Soon after he’d pocket his phone and get busy with making his dough. He was on a roll, money was now quickly exchanging hands and most of it was going his way. By the time he was done, it was merely three of us at the back who had managed not to part with our monies for his toothbrushes and menthol plus.

It was not important that I or other people in the bus had reservations about the calls he made or the approach he used to deplete his stock. He had a playbook, a craft and a set of wiles which he put to use to attain his ends. Many times I was tempted to voice my misgivings concerning those phone calls but I didn’t. I resisted the urge to cast aspersions because of one thing.

His will to survive; to find a means to eat and to live. And crucially his legal pursuit of this will. He merits respect for that.

Granted, assuming he was not being truthful on those calls he made.
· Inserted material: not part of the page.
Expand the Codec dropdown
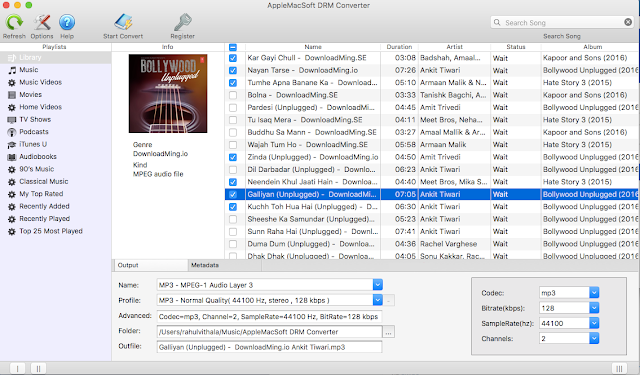 (x=594, y=293)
The questions of right or wrong, moral or immoral are entirely subjective. They are questions that you could wrestle with every single day. But you cannot wrestle with the inevitability of a rumbling stomach on a daily basis. You cannot wrestle the need to survive. Man must eat, man must live.

I admired this guy, I felt like he could offer a masterclass on sales.

As we edged closer to Kitengela, one more thought crossed my mind affirming the reverence I had for this man.

Comedic sensation, Dave Chappelle aptly put it,

“Taking away a man’s livelihood is akin to taking away his life. Never come between a man and his meal.”

I held my peace. I kept my mouth shut. I prayed that this man may have something to show for his day to his kith and kin when he got home in the evening.